How a Man’s Unborn Twin Fathered His Child
An unusual case illustrates how promiscuous DNA can be. It turns out we have a lot of DNA that isn’t our own
Paternity tests are well known for producing some unexpected surprises, but the case involving a Washington man presents a new head-scratcher. After undergoing fertility treatments and having a son, the man and his partner were surprised when blood work showed that the boy couldn’t be related to the father. After two paternity tests showed the father only shared 10% of his child’s DNA, the parents feared the fertility clinic had inseminated the mother with another man’s sperm.
The couple hired a lawyer, who wrote in to Barry Starr’s Ask a Geneticist blog. Starr, director of outreach activities at Stanford University’s Department of Genetics, suggested that the couple get a 23andMe analysis done. The consumer-based genetic testing company provides more detailed relationship and ancestry type genetic data—using hundreds of thousands of markers on the genome—than the dozen or so markers that paternity tests cover. When the report arrived, Starr interpreted it for them and, he says, “it just leapt out at me: uncle. If it was a parent-child relationship, you would see 50% of the DNA related. If it is an uncle to a niece or nephew, it’s 25% related. This man and his son were 25% related.”
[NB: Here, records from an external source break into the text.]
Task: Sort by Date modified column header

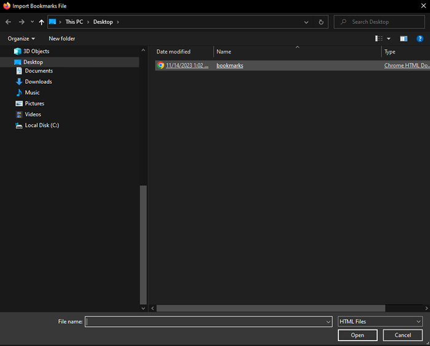Action: 174,52
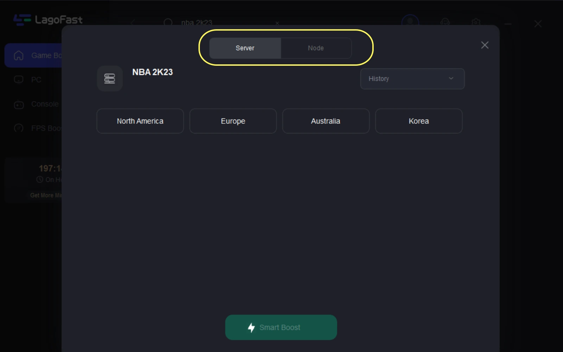This screenshot has height=352, width=563.
Task: Expand the History chevron arrow
Action: [x=451, y=78]
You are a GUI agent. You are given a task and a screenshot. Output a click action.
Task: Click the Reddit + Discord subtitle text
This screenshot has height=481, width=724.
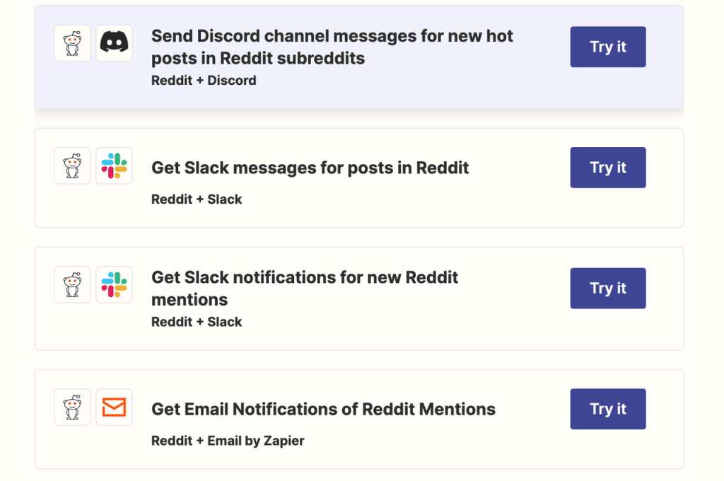[204, 80]

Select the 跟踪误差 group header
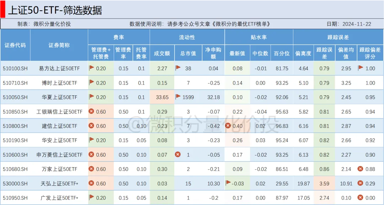[338, 37]
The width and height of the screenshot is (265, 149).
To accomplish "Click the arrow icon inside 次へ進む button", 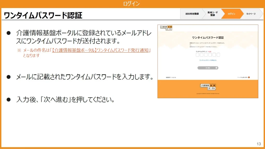I will coord(217,68).
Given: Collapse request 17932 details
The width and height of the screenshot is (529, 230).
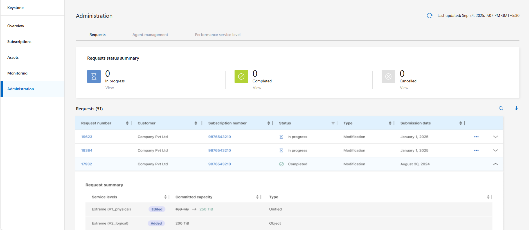Looking at the screenshot, I should point(495,164).
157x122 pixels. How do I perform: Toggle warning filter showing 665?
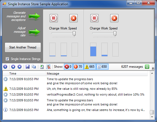pyautogui.click(x=90, y=67)
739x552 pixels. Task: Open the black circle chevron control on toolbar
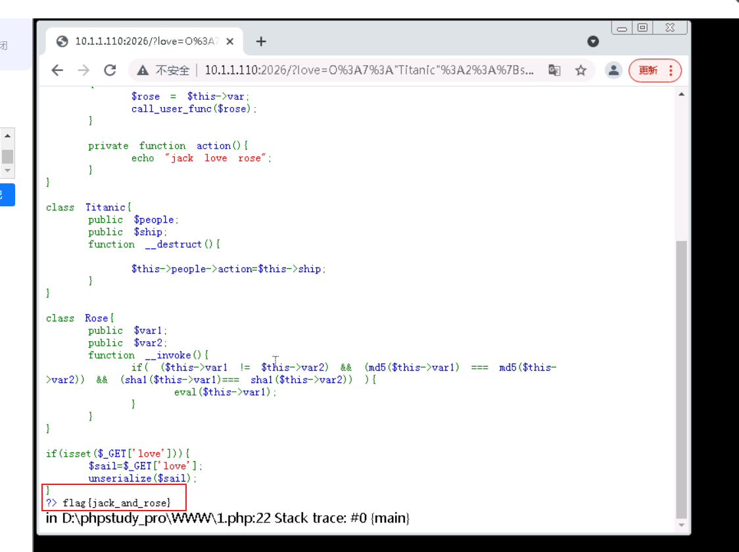click(593, 41)
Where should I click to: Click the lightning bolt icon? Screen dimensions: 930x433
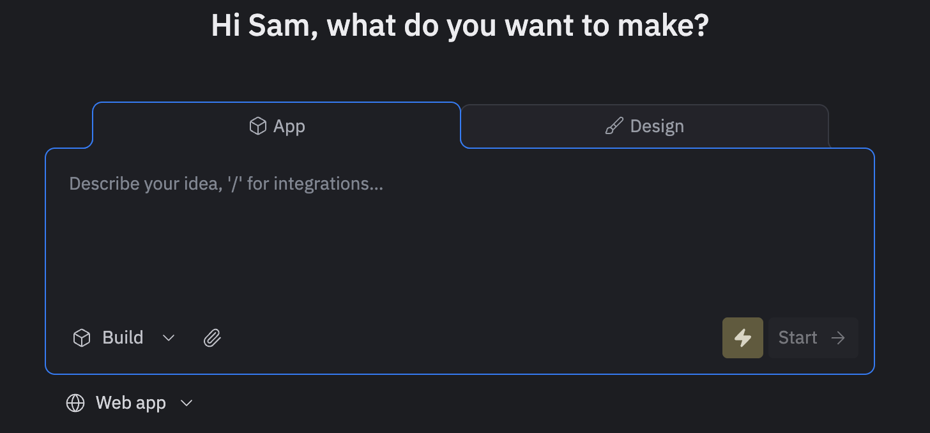(x=742, y=338)
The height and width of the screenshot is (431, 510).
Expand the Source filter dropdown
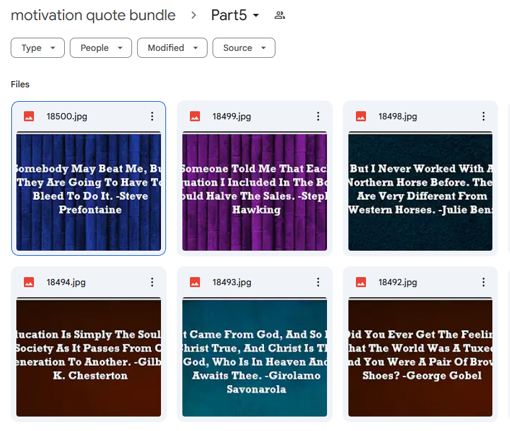tap(244, 48)
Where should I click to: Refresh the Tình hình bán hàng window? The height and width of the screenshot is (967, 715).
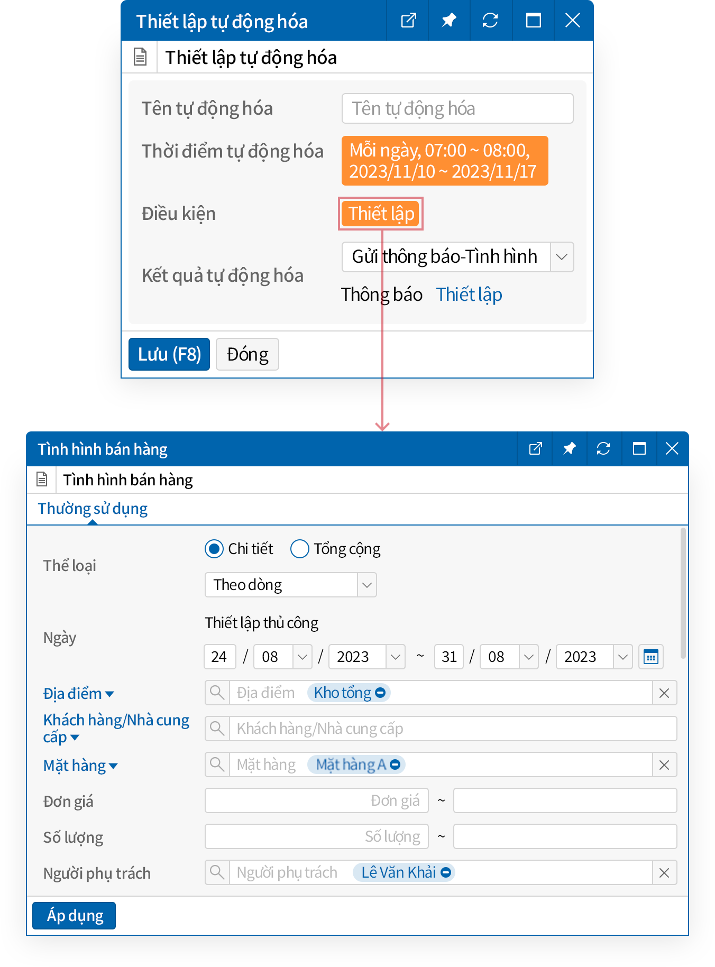pos(603,449)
It turned out that the DNA in the man’s sperm, which was 90% his DNA and 10% that of his twin’s, was from his unborn fraternal twin. Vanishing twin syndrome, which refers to the condition in which one twin dies and is “absorbed” by the other, or by the mother or the placenta, occurs in anywhere from 20% to 30% of pregnancies with multiple babies. Apparently, the father had absorbed some of his twin’s cells in the womb, effectively becoming a blend, or chimera, of himself and his brother. The man’s previous child’s DNA matched his, so, as Starr says, “He is like dad and uncle to his kids.”
Such cases are exceedingly rare, but they do occur. Previous cases of chimeras revealed people with cells that contained DNA different from their own. Mothers retain some cells of their children, and a recent Danish study found that women who gave birth to boys retained cells with Y chromosomes. These can migrate throughout the body and have been found in the lungs, thyroid, muscle, blood, heart and even the brain of the mother.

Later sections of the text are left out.